#### EXERCISE INSTRUCTIONS:
Return the lines of the data below starting at the one holding "The height and" and ending at the one holding "Copy the terraform apply bash snippet", word for word, leaving every picture out.

#### TASK MATERIAL:
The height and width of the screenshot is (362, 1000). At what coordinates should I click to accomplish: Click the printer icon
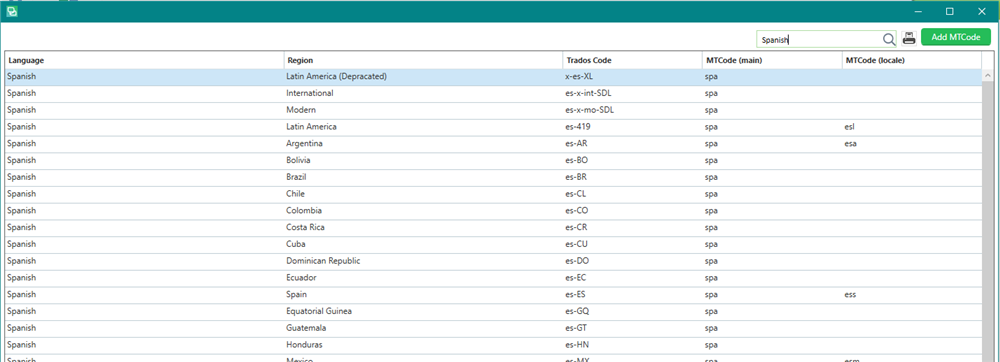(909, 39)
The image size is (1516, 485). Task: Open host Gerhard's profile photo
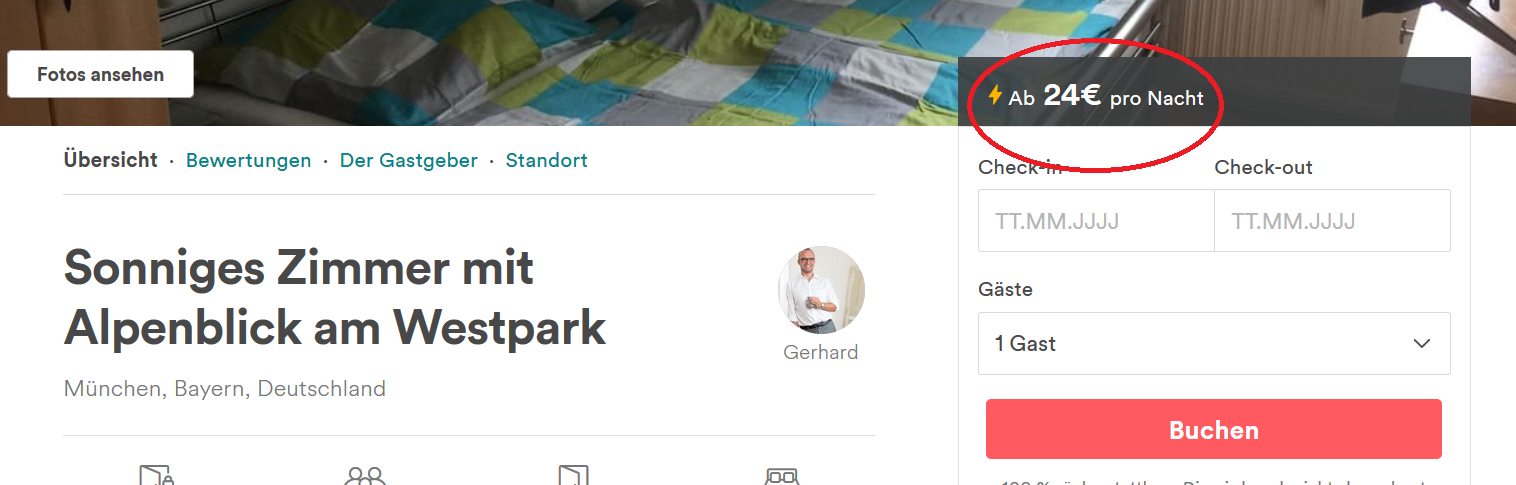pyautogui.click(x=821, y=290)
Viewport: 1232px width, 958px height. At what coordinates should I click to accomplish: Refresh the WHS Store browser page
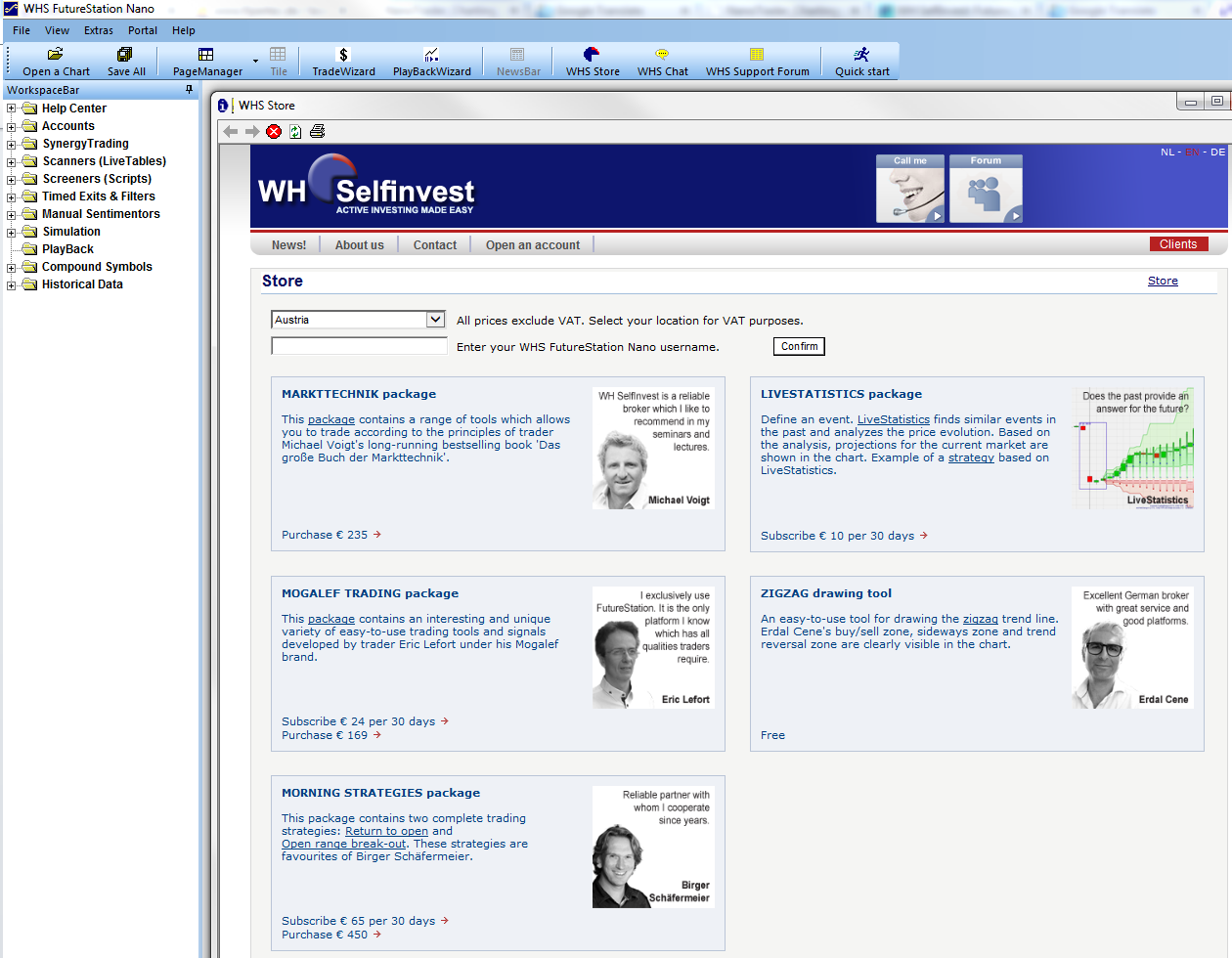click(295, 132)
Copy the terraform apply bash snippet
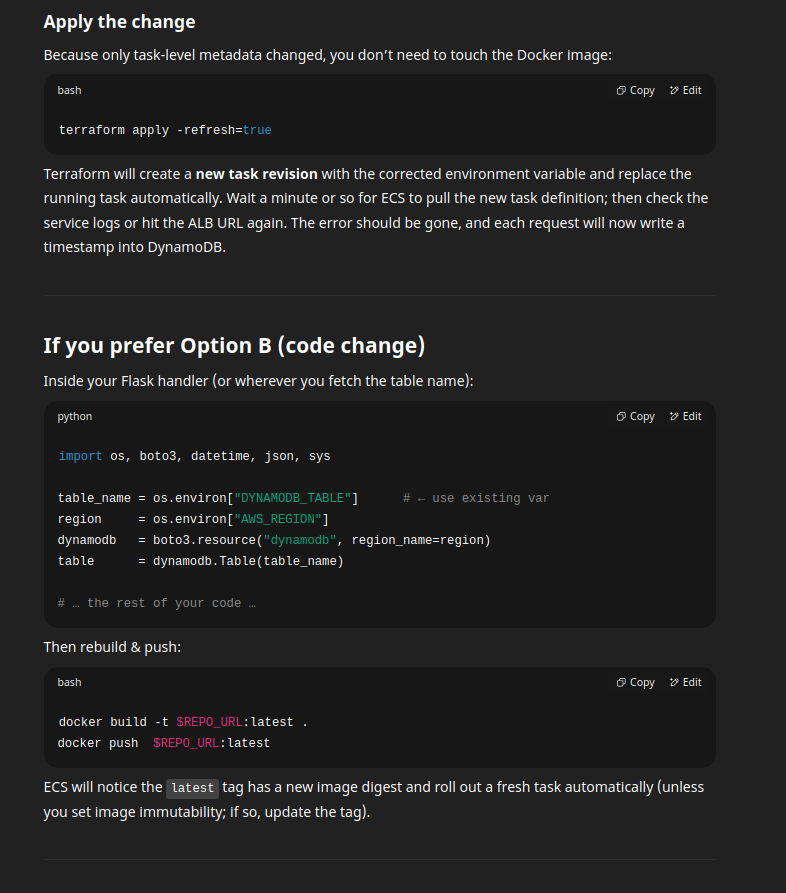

--

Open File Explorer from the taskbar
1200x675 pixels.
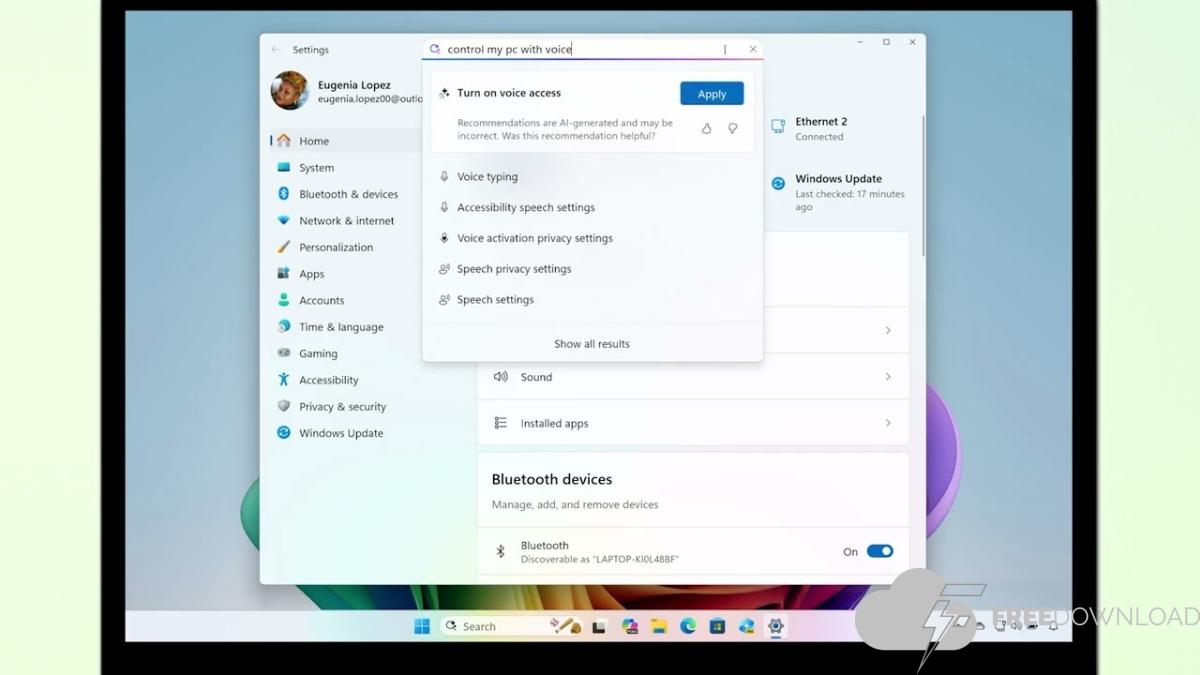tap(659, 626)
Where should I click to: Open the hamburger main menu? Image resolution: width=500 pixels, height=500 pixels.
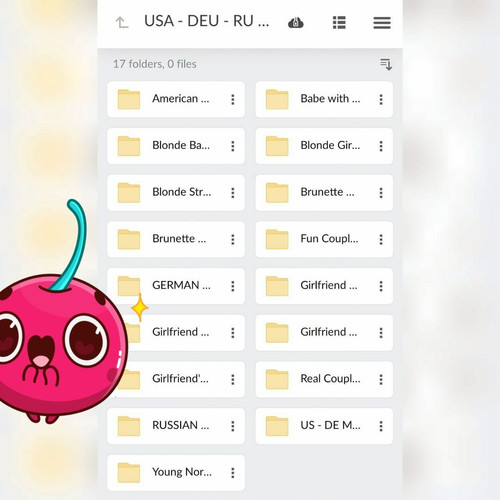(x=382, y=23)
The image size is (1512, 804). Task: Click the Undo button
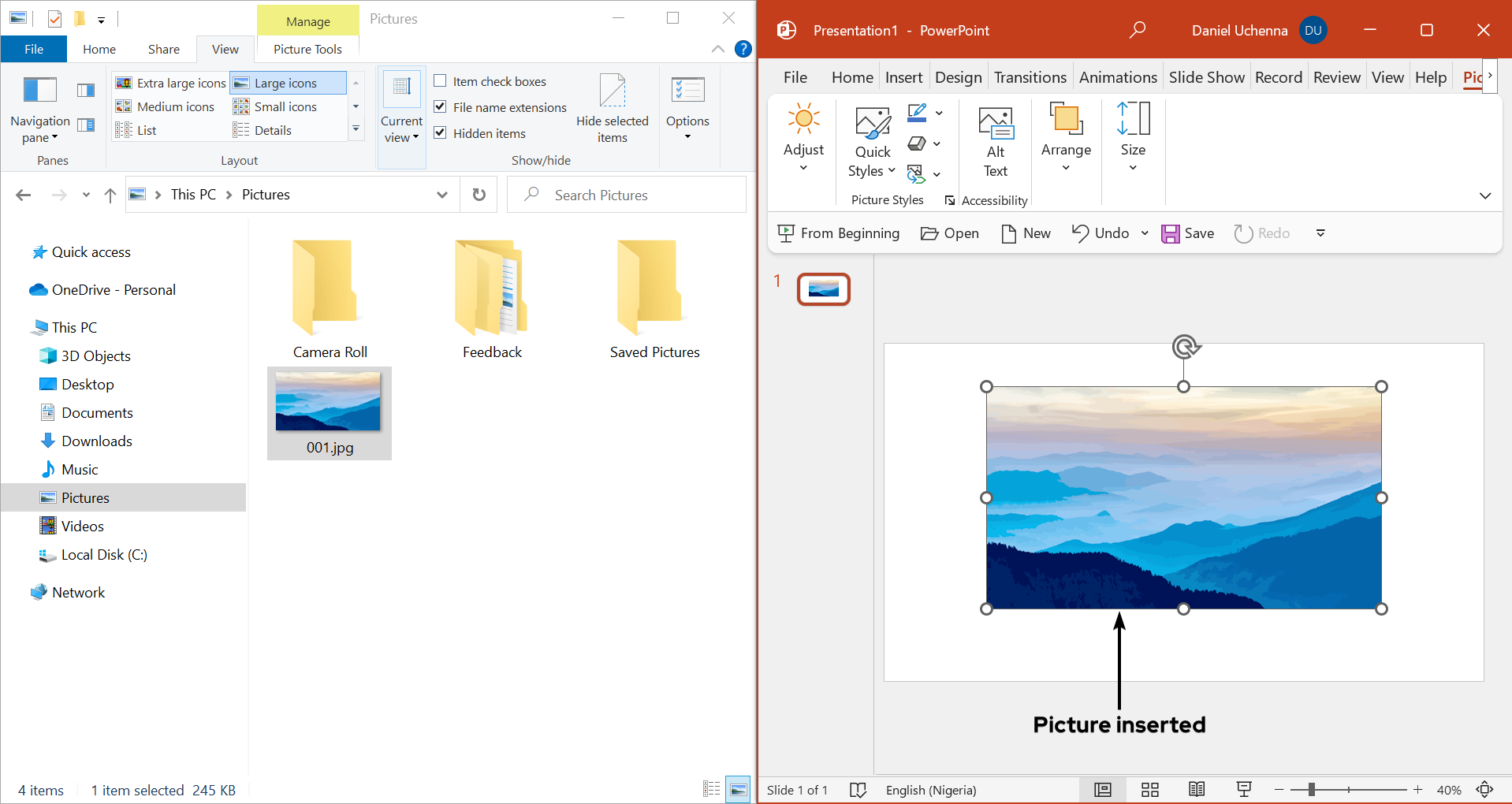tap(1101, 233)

#### EXERCISE RESULT:
The height and width of the screenshot is (362, 1000). At what coordinates should I click to accomplish: Click the printer icon
(909, 39)
The image size is (1516, 485). Task: Open host Gerhard's profile photo
pyautogui.click(x=821, y=290)
Viewport: 1232px width, 958px height. At what coordinates should I click to accomplish: Refresh the WHS Store browser page
click(295, 132)
Copy the terraform apply bash snippet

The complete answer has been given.